> [WHAT TO DO]
Since only the words are wanted, reproduce every entry exactly and leave the images behind.

> [RECORDS SUPPLIED]
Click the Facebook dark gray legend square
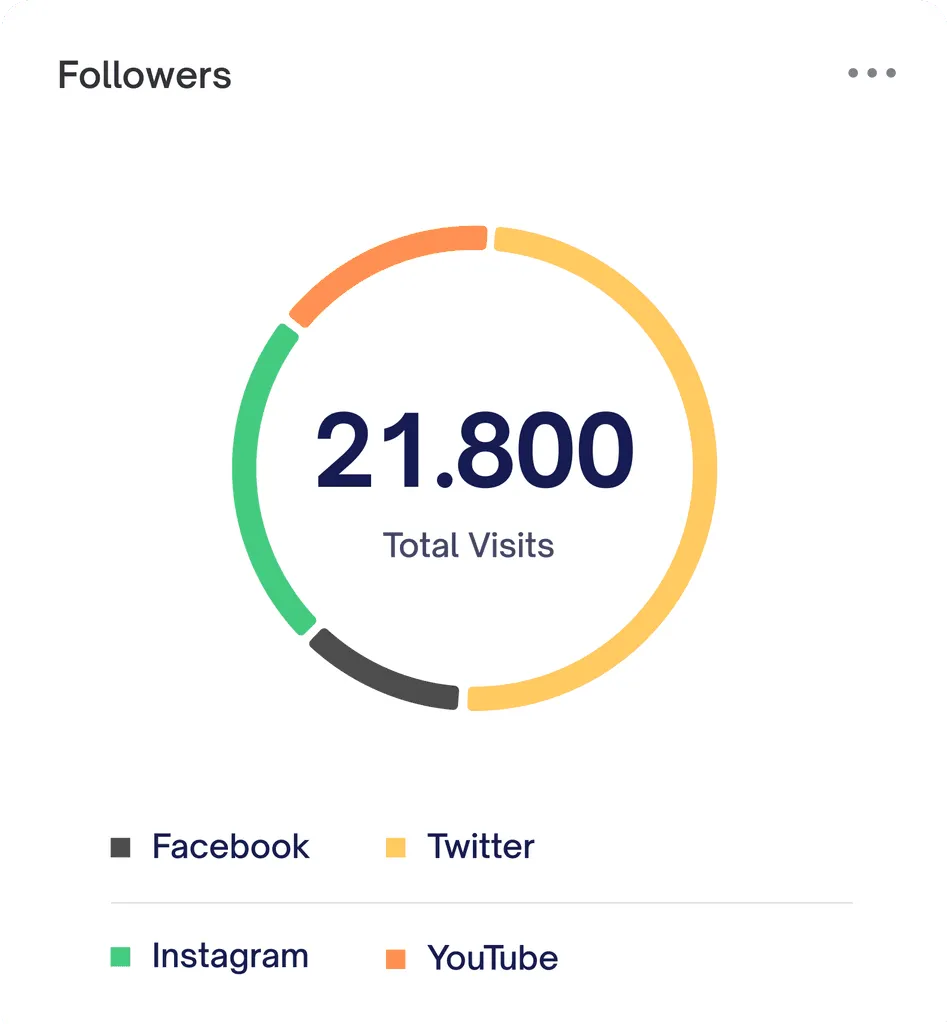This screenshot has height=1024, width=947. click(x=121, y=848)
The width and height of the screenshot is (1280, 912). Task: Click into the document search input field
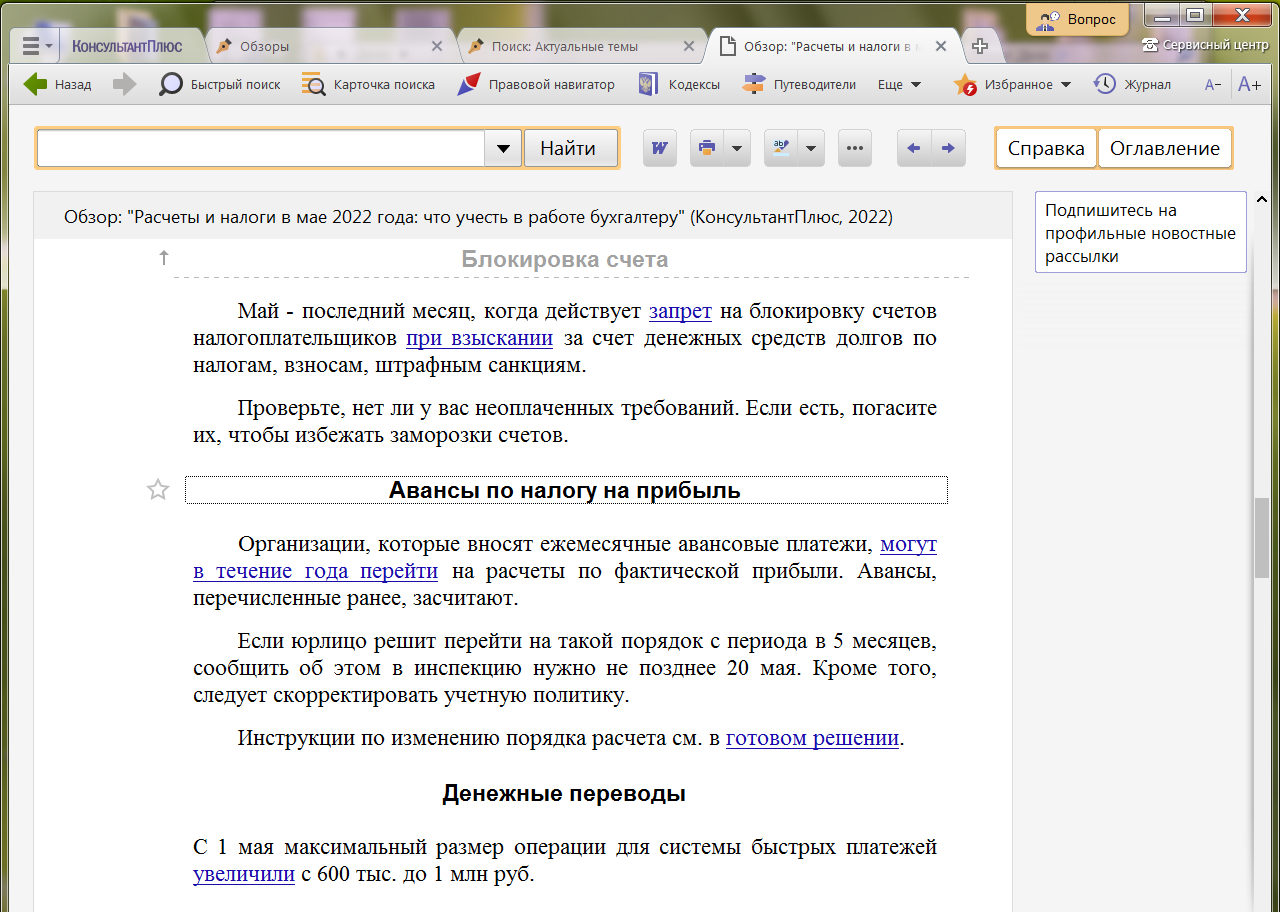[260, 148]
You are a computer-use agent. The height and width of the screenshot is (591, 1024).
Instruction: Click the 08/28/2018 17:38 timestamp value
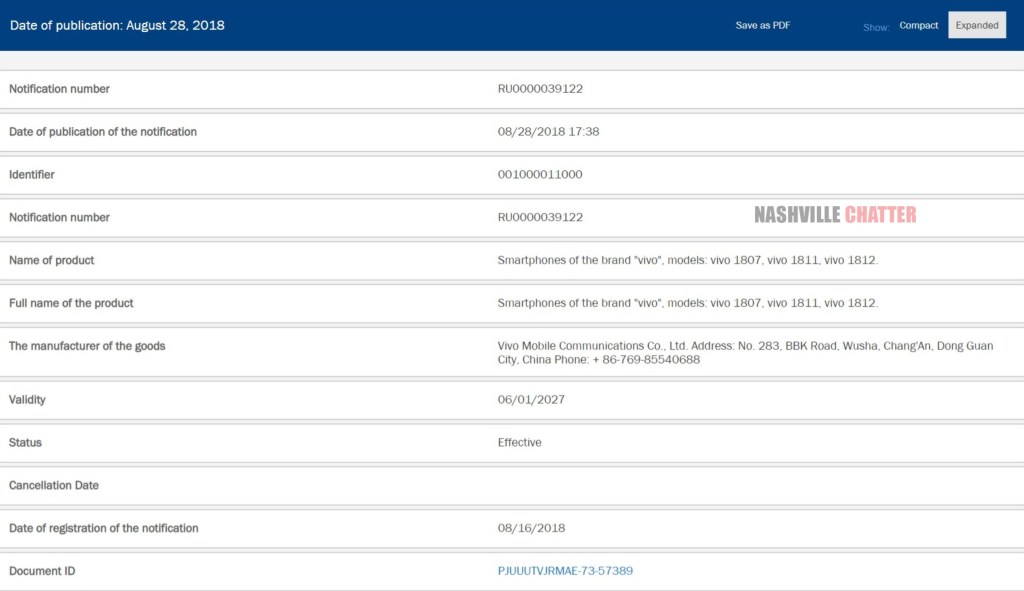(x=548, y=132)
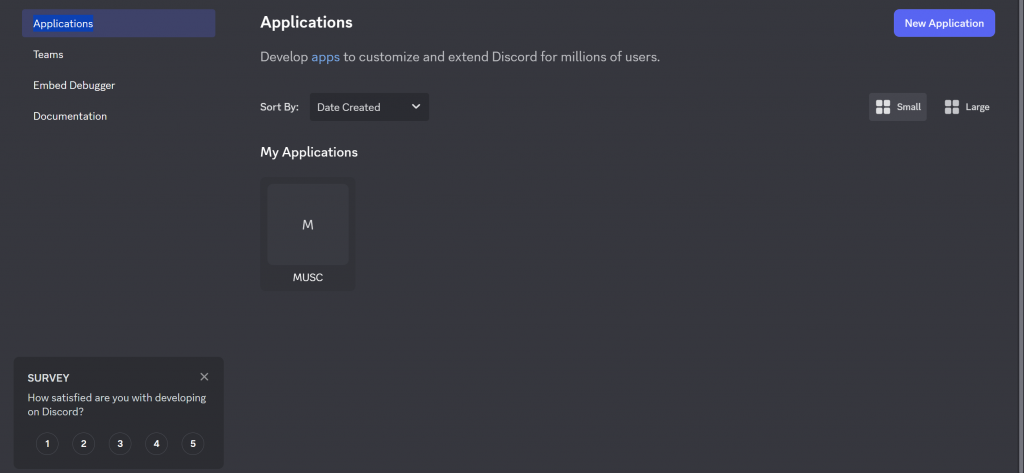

> [ANSWER]
Click the Facebook dark gray legend square
This screenshot has height=1024, width=947. click(x=121, y=848)
The width and height of the screenshot is (1280, 912). Task: Click into the document search input field
[260, 148]
You are a computer-use agent. The height and width of the screenshot is (591, 1024).
Instruction: Click the 08/28/2018 17:38 timestamp value
(x=548, y=132)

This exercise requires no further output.